On a frigid December morning, like the one that brought the tower of toys, a phone call announced Uncle Jack’s stroke.  Hospital visits for my clan meant hours of meal preparations, not just for the patient: we fed visitors and even staff.  Re-purposed paper bags filled with wrapped chicken salad sandwiches and quartered oranges were passed among us in the hushed hallways and offered to anyone we deemed in need.

As soon as Grandma lured Uncle Jack’s medical team with her culinary delights, Tanta reeled them in with her unparalleled knowledge of nursing care.  While finishing off their home-cooked lunches, Uncle Jack’s doctors were eager to discuss his prognosis with Tanta.  Everyone concluded that Uncle Jack would be in the best care at home.  And he was.

Using flash cards to stir his memory, pencils and crayons to re-awaken his fine motor skills and jerry-rigged pulleys to strengthen him, Tanta brought Uncle Jack back from the un-dead life of a stroke victim to the strong man he was.  But, like most men of his generation, Uncle Jack felt unmanly without work.  Despite Tanta’s orders, he went back to trucking.  Another more devastating stroke followed.  Throughout their last years together, they were never apart.  Jack’s wheelchair with Tanta at the helm seemed like an ancient mythological goddess; part woman, part machine as she wheeled him everywhere, translating his slurred speech for others, combing his wiry hair and kissing his cheek when he smiled at her.

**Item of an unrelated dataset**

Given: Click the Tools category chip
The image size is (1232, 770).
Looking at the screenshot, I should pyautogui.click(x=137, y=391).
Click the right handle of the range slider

After Jack’s death, she continued working.  At eighty, she contracted a flu virus at her job and died.  Like her siblings, Tanta scoffed at religious trappings.  She left instructions that her funeral be quick and simple.  At graveside, I stood next to my cousin Lola.  We were the first granddaughters of Tanta and Rose; only a month apart in age, friends during our childhood, married the same year, and seven years later, suffered infertility with the same agony.  After Tanta’s burial, Lola returned home to Florida, I to Queens.  Two weeks later, we each learned we were pregnant.

My stubbornly atheist family made only one concession to a higher power.  They considered Lola’s son and mine miracles from God brought by Tanta’s crusty petition at the gates of heaven.